2012.02.29 Blogoir I

Once upon a time I broke into life with the help of my mother’s pain, sweat and sorrow, and before that my father’s sperm.

Mom had planned to “give” my father a boy, a son (the holy status of sonship is the Bible’s fault—well, also the patriarchal culture’s) who looked just like him and would be named Michael McDonald.

I arrived in obvious feminine form and messed up her plans. But she “adored” me anyway, sometimes too smothery much.

My birth year was 1938, a teetery year between wars but one full of hope for prosperity and a brand new line of Buicks, soon the car of choice for my family. The date was August 7, only 6 weeks before the 1938 hurricane blasted New England, especially Long Island. After the damage was fixed we spent many summers on Long Island, the Hamptons no less.

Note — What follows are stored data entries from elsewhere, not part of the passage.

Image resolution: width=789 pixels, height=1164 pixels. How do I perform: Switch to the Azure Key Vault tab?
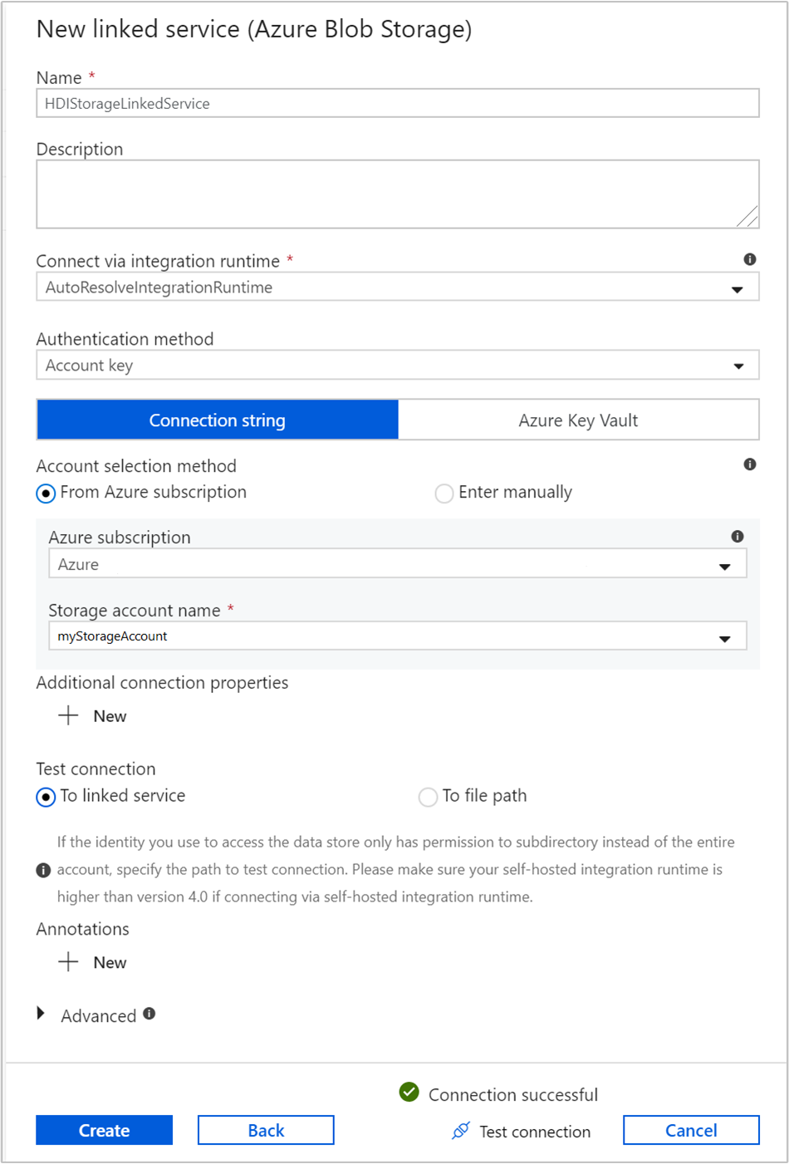(579, 420)
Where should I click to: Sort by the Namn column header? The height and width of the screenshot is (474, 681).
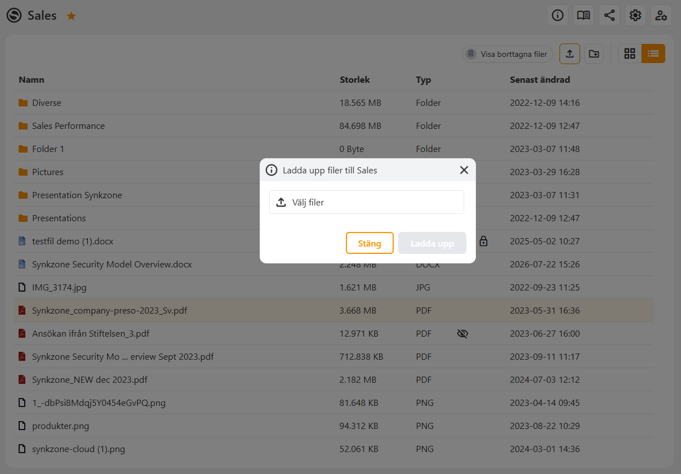tap(32, 80)
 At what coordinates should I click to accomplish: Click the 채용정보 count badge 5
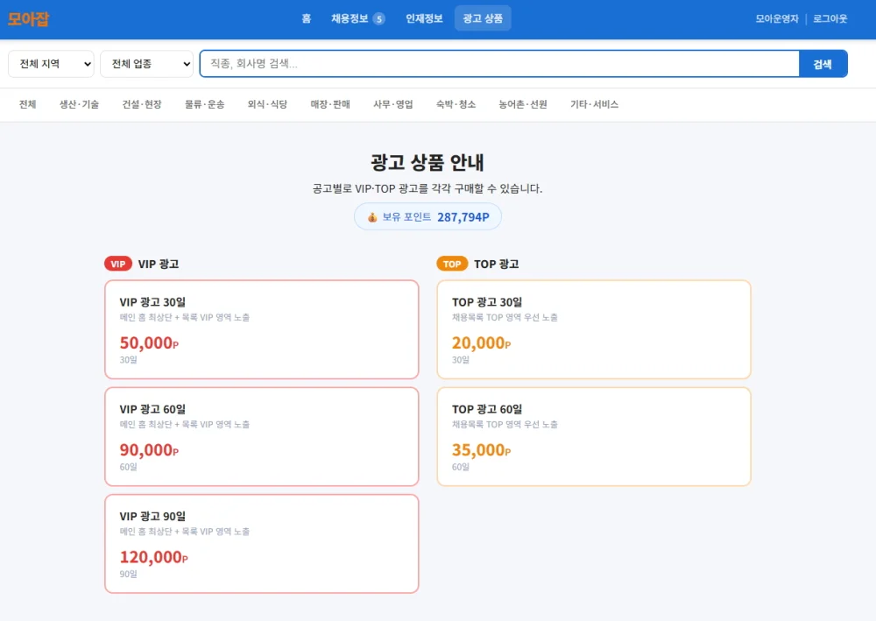[x=378, y=19]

Being born on a Sunday earned me the legacy of the rhyme, “The child that is born on the Sabbath day is blithe and bonnie and good and gay.” This descriptor did not fit my developing nature—somber, serious, solo, and shy. The rhyme described my mother who tried to bequeath me her own personality, but you really can’t manipulate a “miracle” can you?

My birth place was Manhattan in Leroy Sanitorium, a hospital name that later caused me to ask about my sanity. Spelling is everything.

I have a photo of myself in utero. You can’t see much of me through my mother’s expanded belly. She looks happy with a cigarette in her hand. She’d had 3 miscarriages before I made it out whole, a joy to behold, beautiful, a miracle. I really looked like a squished pink frog covered with black hair.

Love can see through absolutely anyone and make her beautiful.

I managed to look like Dad who gave me my name Lynda Hall Gillespie. But after that it was all down hill. I was as different from Mom as a dill pickle from a jelly donut.

Up to three all adoration was mutual, but at three the pinafore wars began. My mother had a pinafore obsession and I was already an overalls kid. The only good things about pinafores was their wings.

Mom, in spite of the miracle status and the perky personality she’d conferred on me, called me a sour puss. There’s photographic proof of that, too: Mom all smiles and me all scowls. We’re dressed alike in pinafores.

Miracle status didn’t work for me. It took an act of God to naturalize me. It also took a helluva a long time.